Nella storia i principali fattori di trasformazione dei sistemi di intelligence sono stati i più diversi: la modifica della natura della minaccia; i cambi di regime ed i processi di democratizzazione; il verificarsi di eventi inaspettati, come attentati o conflitti non previsti; improvvisi cambiamenti geopolitici e nei sistemi di alleanze; fallimenti operativi attribuibili all’intelligence; abuso delle strutture di intelligence da parte del sistema politico; nuovi limiti posti dal potere giudiziario; sviluppo di cambiamenti ed innovazioni tecnologiche. Numerosi sistemi di intelligence occidentali sono stati modificati in passato per far fronte ad uno o più di questi cambiamenti intervenuti ed attualmente Paesi come la Francia, la Germania e l’Austria hanno in corso processi di revisione delle strutture.

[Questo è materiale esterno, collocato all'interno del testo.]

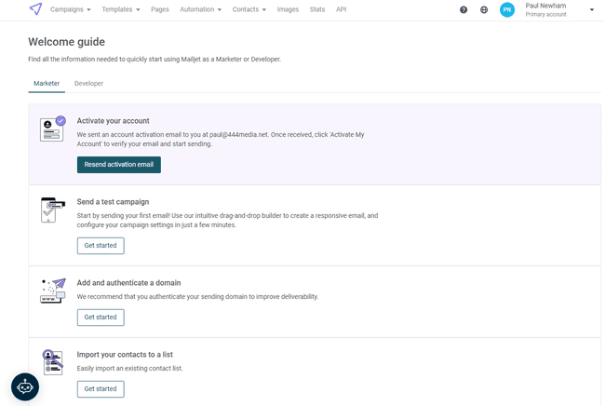This screenshot has height=406, width=605.
Task: Click the Mailjet paper plane logo
Action: (x=35, y=9)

Il sistema italiano di sicurezza ed informazioni per la Repubblica ha conosciuto un’importante e qualificata riforma nel 2007 che ha risposto, con un certo ritardo rispetto agli importanti cambiamenti avvenuti nel 1989 e nel 2001, alle esigenze di modernizzazione del nostro comparto. Tuttavia i quasi quindici anni passati da quella riforma hanno visto svilupparsi, oltre ad alcune criticità nei meccanismi di funzionamento della legge, nuove ed inattese trasformazioni nell’ambiente internazionale che spingono nuovamente verso un aggiornamento del sistema. Tale opportunità di riformare l’intero sistema avviene tuttavia in una fase in cui l’estrema complessità del sistema internazionale coincide con una particolare debolezza del nostro Paese ed un indebolimento delle strutture di alleanze politiche e di sicurezza occidentali.
È dunque necessario evitare che una riforma frettolosa del comparto intelligence in un momento particolarmente critico delle relazioni internazionali risulti in un ulteriore rattrappimento del nostro sistema Paese, rendendoci meno capaci di affrontare le sfide importanti che si stanno accumulando nella nostra regione geopolitica. Mai come oggi l’Italia ha bisogno di un’intelligence competitiva e attrezzata ad affrontare le numerose sfide che provengono dal nostro estero vicino e da un sistema globale che interconnette le instabilità di sistemi regionali molto distanti tra loro e le trasferisce all’interno dei confini nazionali.